In the data below, rename every "GUI agent" to "UI agent" and reproduce the rest unchanged.

◆ ◆ ◆ ◆ ◆ ◆ ◆

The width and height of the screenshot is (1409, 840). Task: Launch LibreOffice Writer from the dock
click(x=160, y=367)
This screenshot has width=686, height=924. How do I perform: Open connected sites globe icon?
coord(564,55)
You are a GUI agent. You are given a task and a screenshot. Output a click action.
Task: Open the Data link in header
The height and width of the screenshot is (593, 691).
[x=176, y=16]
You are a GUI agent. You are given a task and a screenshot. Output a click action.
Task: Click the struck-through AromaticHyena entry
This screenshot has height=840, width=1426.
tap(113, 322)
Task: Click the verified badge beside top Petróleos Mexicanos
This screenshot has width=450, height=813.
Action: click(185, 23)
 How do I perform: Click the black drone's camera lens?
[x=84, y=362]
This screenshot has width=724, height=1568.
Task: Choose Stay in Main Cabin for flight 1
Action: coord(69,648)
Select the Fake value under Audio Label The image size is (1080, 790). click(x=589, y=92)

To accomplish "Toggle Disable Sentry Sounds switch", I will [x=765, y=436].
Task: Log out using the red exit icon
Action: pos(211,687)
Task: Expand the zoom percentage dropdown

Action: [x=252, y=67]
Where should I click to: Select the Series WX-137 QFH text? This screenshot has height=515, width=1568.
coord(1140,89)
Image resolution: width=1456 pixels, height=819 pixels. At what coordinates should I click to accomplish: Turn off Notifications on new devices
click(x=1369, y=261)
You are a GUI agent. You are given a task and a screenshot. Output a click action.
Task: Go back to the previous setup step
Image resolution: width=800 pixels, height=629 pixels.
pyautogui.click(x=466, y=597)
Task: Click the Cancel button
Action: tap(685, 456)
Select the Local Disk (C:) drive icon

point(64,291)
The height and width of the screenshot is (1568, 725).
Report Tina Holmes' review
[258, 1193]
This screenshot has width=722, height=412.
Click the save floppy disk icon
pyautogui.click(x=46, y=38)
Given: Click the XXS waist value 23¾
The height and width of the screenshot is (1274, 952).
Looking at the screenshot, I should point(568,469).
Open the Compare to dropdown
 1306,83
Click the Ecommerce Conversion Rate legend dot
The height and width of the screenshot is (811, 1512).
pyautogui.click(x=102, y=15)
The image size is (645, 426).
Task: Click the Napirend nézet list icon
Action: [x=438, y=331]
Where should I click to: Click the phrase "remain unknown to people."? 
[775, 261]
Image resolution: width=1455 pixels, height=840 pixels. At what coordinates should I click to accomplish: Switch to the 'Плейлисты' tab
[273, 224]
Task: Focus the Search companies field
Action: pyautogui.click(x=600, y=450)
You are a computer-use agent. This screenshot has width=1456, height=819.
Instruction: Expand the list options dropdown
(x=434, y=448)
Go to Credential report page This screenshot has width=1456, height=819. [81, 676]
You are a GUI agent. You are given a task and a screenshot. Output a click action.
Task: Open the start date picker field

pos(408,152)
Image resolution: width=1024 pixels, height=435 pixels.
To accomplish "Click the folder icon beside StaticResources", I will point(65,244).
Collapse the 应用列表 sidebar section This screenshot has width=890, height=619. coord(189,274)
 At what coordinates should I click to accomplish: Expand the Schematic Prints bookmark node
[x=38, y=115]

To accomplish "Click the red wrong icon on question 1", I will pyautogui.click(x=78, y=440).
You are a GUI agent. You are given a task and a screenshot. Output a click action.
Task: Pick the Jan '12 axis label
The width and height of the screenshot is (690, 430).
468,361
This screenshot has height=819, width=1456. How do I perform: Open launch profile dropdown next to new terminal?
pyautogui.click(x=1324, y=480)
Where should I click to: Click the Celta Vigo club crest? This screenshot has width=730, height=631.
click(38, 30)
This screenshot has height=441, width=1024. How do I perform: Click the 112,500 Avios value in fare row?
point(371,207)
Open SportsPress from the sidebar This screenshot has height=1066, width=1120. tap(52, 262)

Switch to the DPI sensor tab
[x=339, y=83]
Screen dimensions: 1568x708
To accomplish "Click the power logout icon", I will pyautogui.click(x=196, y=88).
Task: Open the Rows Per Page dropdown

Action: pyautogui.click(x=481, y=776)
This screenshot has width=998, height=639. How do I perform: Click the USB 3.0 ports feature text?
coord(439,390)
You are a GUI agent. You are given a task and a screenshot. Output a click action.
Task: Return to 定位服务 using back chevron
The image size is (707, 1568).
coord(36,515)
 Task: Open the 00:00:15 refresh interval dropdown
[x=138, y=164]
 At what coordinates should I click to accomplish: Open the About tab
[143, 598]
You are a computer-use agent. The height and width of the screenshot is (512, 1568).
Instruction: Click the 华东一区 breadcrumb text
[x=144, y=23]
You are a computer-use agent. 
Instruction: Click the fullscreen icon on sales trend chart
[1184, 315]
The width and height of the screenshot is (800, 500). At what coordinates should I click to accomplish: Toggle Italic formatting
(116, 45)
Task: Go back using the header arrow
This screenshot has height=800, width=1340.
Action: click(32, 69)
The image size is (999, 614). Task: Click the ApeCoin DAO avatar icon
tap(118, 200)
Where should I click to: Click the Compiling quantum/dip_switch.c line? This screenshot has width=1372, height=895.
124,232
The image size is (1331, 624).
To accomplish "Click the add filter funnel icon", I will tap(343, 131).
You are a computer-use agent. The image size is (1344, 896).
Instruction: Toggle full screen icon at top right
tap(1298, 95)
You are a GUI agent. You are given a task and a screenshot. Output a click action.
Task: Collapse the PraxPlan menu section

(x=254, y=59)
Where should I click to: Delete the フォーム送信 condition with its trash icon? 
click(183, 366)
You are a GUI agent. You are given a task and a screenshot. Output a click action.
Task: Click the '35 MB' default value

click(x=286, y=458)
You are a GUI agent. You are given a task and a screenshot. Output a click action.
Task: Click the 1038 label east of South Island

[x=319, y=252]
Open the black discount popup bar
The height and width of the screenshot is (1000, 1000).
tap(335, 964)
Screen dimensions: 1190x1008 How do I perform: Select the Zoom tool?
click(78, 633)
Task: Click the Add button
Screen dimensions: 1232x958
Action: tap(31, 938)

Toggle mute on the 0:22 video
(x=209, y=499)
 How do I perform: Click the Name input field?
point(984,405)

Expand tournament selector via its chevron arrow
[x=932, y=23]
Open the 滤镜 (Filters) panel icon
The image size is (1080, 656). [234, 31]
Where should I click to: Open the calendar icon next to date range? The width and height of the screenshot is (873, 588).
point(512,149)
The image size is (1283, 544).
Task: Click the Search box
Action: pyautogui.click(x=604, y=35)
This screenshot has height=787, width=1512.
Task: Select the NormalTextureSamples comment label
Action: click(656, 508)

◆ ◆ ◆ ◆ ◆ ◆ ◆

- [Response to this exercise]:
The width and height of the screenshot is (1409, 840). Task: Launch LibreOffice Writer from the dock
click(x=160, y=367)
This screenshot has width=686, height=924. How do I perform: Open connected sites globe icon?
coord(564,55)
You are a UI agent. You are given a task and a screenshot. Output a click action.
Task: Open the Data link in header
The height and width of the screenshot is (593, 691).
[x=176, y=16]
You are a UI agent. You are given a task and a screenshot. Output a click action.
Task: Click the struck-through AromaticHyena entry
This screenshot has height=840, width=1426.
tap(113, 322)
Task: Click the verified badge beside top Petróleos Mexicanos
This screenshot has width=450, height=813.
Action: click(185, 23)
 How do I perform: Click the black drone's camera lens?
[x=84, y=362]
This screenshot has width=724, height=1568.
Task: Choose Stay in Main Cabin for flight 1
Action: coord(69,648)
Select the Fake value under Audio Label The image size is (1080, 790). click(x=589, y=92)

To accomplish "Toggle Disable Sentry Sounds switch", I will [x=765, y=436].
Task: Log out using the red exit icon
Action: pos(211,687)
Task: Expand the zoom percentage dropdown

Action: [x=252, y=67]
Where should I click to: Select the Series WX-137 QFH text? This screenshot has height=515, width=1568.
coord(1140,89)
Image resolution: width=1456 pixels, height=819 pixels. At what coordinates should I click to accomplish: Turn off Notifications on new devices
click(x=1369, y=261)
You are a UI agent. You are given a task and a screenshot. Output a click action.
Task: Go back to the previous setup step
Image resolution: width=800 pixels, height=629 pixels.
pyautogui.click(x=466, y=597)
Task: Click the Cancel button
Action: tap(685, 456)
Select the Local Disk (C:) drive icon

point(64,291)
The height and width of the screenshot is (1568, 725).
Report Tina Holmes' review
[258, 1193]
This screenshot has width=722, height=412.
Click the save floppy disk icon
pyautogui.click(x=46, y=38)
Given: Click the XXS waist value 23¾
The height and width of the screenshot is (1274, 952).
Looking at the screenshot, I should point(568,469).
Open the Compare to dropdown
 1306,83
Click the Ecommerce Conversion Rate legend dot
The height and width of the screenshot is (811, 1512).
pyautogui.click(x=102, y=15)
The image size is (645, 426).
Task: Click the Napirend nézet list icon
Action: [x=438, y=331]
Where should I click to: Click the phrase "remain unknown to people."? 
[775, 261]
Image resolution: width=1455 pixels, height=840 pixels. At what coordinates should I click to accomplish: Switch to the 'Плейлисты' tab
[273, 224]
Task: Focus the Search companies field
Action: pyautogui.click(x=600, y=450)
You are a computer-use agent. This screenshot has width=1456, height=819.
Instruction: Expand the list options dropdown
(x=434, y=448)
Go to Credential report page This screenshot has width=1456, height=819. [81, 676]
You are a UI agent. You are given a task and a screenshot. Output a click action.
Task: Open the start date picker field

pos(408,152)
Image resolution: width=1024 pixels, height=435 pixels.
To accomplish "Click the folder icon beside StaticResources", I will point(65,244).
Collapse the 应用列表 sidebar section This screenshot has width=890, height=619. coord(189,274)
 At what coordinates should I click to accomplish: Expand the Schematic Prints bookmark node
[x=38, y=115]

To accomplish "Click the red wrong icon on question 1", I will pyautogui.click(x=78, y=440).
You are a UI agent. You are given a task and a screenshot. Output a click action.
Task: Pick the Jan '12 axis label
The width and height of the screenshot is (690, 430).
468,361
This screenshot has height=819, width=1456. How do I perform: Open launch profile dropdown next to new terminal?
pyautogui.click(x=1324, y=480)
Where should I click to: Click the Celta Vigo club crest? This screenshot has width=730, height=631.
click(38, 30)
This screenshot has height=441, width=1024. How do I perform: Click the 112,500 Avios value in fare row?
point(371,207)
Open SportsPress from the sidebar This screenshot has height=1066, width=1120. tap(52, 262)

Switch to the DPI sensor tab
[x=339, y=83]
Screen dimensions: 1568x708
To accomplish "Click the power logout icon", I will pyautogui.click(x=196, y=88).
Task: Open the Rows Per Page dropdown

Action: pyautogui.click(x=481, y=776)
This screenshot has width=998, height=639. How do I perform: Click the USB 3.0 ports feature text?
coord(439,390)
You are a UI agent. You are given a task and a screenshot. Output a click action.
Task: Return to 定位服务 using back chevron
The image size is (707, 1568).
coord(36,515)
 Task: Open the 00:00:15 refresh interval dropdown
[x=138, y=164]
 At what coordinates should I click to accomplish: Open the About tab
[143, 598]
You are a computer-use agent. The height and width of the screenshot is (512, 1568).
Instruction: Click the 华东一区 breadcrumb text
[x=144, y=23]
You are a computer-use agent. 
Instruction: Click the fullscreen icon on sales trend chart
[1184, 315]
The width and height of the screenshot is (800, 500). At what coordinates should I click to accomplish: Toggle Italic formatting
(116, 45)
Task: Go back using the header arrow
This screenshot has height=800, width=1340.
Action: click(32, 69)
The image size is (999, 614). Task: Click the ApeCoin DAO avatar icon
tap(118, 200)
Where should I click to: Click the Compiling quantum/dip_switch.c line? This screenshot has width=1372, height=895.
124,232
The image size is (1331, 624).
To accomplish "Click the add filter funnel icon", I will tap(343, 131).
You are a computer-use agent. The image size is (1344, 896).
Instruction: Toggle full screen icon at top right
tap(1298, 95)
You are a UI agent. You are given a task and a screenshot. Output a click action.
Task: Collapse the PraxPlan menu section

(x=254, y=59)
Where should I click to: Delete the フォーム送信 condition with its trash icon? 
click(183, 366)
You are a UI agent. You are given a task and a screenshot. Output a click action.
Task: Click the '35 MB' default value

click(x=286, y=458)
You are a UI agent. You are given a task and a screenshot. Output a click action.
Task: Click the 1038 label east of South Island

[x=319, y=252]
Open the black discount popup bar
The height and width of the screenshot is (1000, 1000).
tap(335, 964)
Screen dimensions: 1190x1008 How do I perform: Select the Zoom tool?
click(78, 633)
Task: Click the Add button
Screen dimensions: 1232x958
Action: tap(31, 938)

Toggle mute on the 0:22 video
(x=209, y=499)
 How do I perform: Click the Name input field?
point(984,405)

Expand tournament selector via its chevron arrow
[x=932, y=23]
Open the 滤镜 (Filters) panel icon
The image size is (1080, 656). [234, 31]
Where should I click to: Open the calendar icon next to date range? The width and height of the screenshot is (873, 588).
point(512,149)
The image size is (1283, 544).
Task: Click the Search box
Action: pyautogui.click(x=604, y=35)
This screenshot has height=787, width=1512.
Task: Select the NormalTextureSamples comment label
Action: click(656, 508)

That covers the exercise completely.